United States v. Kwaesi Collins

573 F. App'x 374
CourtCourt of Appeals for the Fifth Circuit
DecidedJune 19, 2014
Docket13-10074
StatusUnpublished
Cited by1 cases

This text of 573 F. App'x 374 (United States v. Kwaesi Collins) is published on Counsel Stack Legal Research, covering Court of Appeals for the Fifth Circuit primary law. Counsel Stack provides free access to over 12 million legal documents including statutes, case law, regulations, and constitutions.

Bluebook
United States v. Kwaesi Collins, 573 F. App'x 374 (5th Cir. 2014).

Opinion

PER CURIAM: *

Kwaesi Collins appeals his conviction for being a felon in possession of a firearm. See 18 U.S.C. §§ 922(g)(1), 924(e). Relying on Nat’l Fed’n of Indep. Bus. (NFIB) v. Sebelius, — U.S.-, 132 S.Ct. 2566, 183 L.Ed.2d 450 (2012), Collins contends that § 922(g)(1) exceeds Congress’s power under the Commerce Clause. He argues that § 922(g)(1) is unconstitutional as applied because the indictment did not state that his possession of the firearm was an economic activity and failed to reflect that he was engaged in the relevant market at *375 the time of the regulated conduct. Further, he contends that § 922(g)(1) is facially unconstitutional because NFIB interpreted the Commerce Clause to mandate that “Congress may regulate only ongoing economic activity,” and his possession of a firearm purchased many years ago does not qualify.

This court reviews preserved constitutional claims and the denial of a motion to dismiss an indictment de novo. See United States v. Whaley, 577 F.3d 254, 256 (5th Cir.2009); United States v. Kay, 513 F.3d 432, 440 (5th Cir.2007). In United States v. Wallace, 889 F.2d 580, 583 (5th Cir.1989), and decisions following, this court held that § 922(g)(1) was a valid exercise of Congress’s authority under the Commerce Clause. United States v. Alcantar, 733 F.3d 143, 145 (5th Cir.2013), cert. denied — U.S.-, 134 S.Ct. 1570, 188 L.Ed.2d 579 (2014). NFIB did not overrule this court’s precedent upholding § 922(g)(1). Id. at 146. Accordingly, Collins’s argument that § 922(g)(1) is unconstitutional on its face is foreclosed. See id.
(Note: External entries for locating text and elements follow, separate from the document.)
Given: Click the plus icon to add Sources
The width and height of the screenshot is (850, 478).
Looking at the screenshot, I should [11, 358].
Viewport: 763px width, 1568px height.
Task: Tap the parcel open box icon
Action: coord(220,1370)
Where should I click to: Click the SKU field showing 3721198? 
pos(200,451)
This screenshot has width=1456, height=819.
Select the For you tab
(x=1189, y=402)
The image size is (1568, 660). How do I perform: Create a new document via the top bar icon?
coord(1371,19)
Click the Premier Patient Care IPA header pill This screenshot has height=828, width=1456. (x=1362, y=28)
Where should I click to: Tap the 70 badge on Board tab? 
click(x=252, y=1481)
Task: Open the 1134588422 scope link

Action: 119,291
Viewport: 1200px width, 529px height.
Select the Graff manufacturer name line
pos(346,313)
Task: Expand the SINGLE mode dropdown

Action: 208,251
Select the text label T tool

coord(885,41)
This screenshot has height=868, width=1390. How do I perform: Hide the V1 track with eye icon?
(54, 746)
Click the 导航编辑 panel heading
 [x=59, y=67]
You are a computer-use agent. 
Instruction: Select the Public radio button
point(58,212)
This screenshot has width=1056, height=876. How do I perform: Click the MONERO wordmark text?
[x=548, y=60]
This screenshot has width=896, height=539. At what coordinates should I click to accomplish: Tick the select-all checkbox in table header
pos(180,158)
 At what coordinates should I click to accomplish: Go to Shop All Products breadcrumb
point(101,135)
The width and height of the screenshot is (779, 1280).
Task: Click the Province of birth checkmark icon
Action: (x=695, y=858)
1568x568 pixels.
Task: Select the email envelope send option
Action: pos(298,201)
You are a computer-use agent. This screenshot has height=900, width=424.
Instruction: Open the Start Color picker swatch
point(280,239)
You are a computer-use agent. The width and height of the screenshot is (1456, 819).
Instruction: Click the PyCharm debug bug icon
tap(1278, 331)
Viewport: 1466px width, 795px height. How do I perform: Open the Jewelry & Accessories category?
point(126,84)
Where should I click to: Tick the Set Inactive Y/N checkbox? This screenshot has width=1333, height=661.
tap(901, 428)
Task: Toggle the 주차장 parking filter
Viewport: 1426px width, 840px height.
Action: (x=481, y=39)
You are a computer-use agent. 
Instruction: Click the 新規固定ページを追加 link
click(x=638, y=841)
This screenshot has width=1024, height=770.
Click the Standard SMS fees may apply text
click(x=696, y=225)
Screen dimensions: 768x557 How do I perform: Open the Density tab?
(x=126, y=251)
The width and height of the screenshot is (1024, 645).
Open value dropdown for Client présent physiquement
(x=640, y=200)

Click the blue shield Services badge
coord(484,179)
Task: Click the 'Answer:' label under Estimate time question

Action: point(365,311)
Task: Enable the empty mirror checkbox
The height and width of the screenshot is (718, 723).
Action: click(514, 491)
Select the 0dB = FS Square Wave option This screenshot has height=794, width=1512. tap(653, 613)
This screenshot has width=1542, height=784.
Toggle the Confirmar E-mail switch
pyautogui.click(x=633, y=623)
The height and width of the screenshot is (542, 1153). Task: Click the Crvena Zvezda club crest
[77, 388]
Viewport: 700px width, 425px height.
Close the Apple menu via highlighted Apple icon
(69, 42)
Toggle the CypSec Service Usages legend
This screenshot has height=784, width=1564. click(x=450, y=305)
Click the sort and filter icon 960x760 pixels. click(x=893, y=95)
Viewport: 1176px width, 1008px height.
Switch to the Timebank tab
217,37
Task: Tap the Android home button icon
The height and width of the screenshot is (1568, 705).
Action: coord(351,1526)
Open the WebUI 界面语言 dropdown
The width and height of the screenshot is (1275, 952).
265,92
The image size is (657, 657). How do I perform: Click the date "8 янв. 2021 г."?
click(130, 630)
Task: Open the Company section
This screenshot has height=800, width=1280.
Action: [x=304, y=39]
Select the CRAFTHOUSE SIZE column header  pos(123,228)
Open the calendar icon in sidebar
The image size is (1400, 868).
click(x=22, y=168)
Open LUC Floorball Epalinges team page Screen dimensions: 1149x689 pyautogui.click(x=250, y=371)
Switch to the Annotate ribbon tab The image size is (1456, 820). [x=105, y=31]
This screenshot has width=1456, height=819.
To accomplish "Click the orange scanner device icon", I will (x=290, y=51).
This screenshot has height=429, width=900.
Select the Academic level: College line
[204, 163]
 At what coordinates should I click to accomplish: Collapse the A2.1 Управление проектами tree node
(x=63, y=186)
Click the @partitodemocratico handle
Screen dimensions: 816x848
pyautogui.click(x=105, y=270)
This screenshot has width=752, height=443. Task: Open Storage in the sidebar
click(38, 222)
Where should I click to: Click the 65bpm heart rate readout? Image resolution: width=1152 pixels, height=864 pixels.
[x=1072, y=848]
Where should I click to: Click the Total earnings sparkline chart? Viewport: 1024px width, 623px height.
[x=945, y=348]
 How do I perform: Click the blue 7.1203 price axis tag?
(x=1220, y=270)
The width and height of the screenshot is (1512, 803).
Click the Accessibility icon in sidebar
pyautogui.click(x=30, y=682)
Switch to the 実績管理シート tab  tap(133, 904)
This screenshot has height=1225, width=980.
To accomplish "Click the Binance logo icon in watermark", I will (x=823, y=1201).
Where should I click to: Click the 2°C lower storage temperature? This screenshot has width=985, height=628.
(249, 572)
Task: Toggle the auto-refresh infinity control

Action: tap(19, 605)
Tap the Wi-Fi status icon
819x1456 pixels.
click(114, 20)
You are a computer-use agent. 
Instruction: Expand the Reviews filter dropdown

Furthermore, this court’s cases upholding § 922(g)(1) uniformly establish that the statute is constitutional in that it properly regulates the possession of guns that have moved in interstate commerce. See, e.g., United States v. Rawls, 85 F.3d 240, 242 (5th Cir.1996). There is no additional requirement that, to apply the law constitutionally, the Government must prove some economic activity beyond the interstate movement of the weapon. See United States v. Meza, 701 F.3d 411, 418 (5th Cir.2012). Accordingly, Collins’s constitutional challenge to the application of § 922(g)(1) also fails.

AFFIRMED.

*

Pursuant to 5th Cir. R. 47.5, the court has determined that this opinion should not be published and is not precedent except under the limited circumstances set forth in 5th Cir. R. 47.5.4.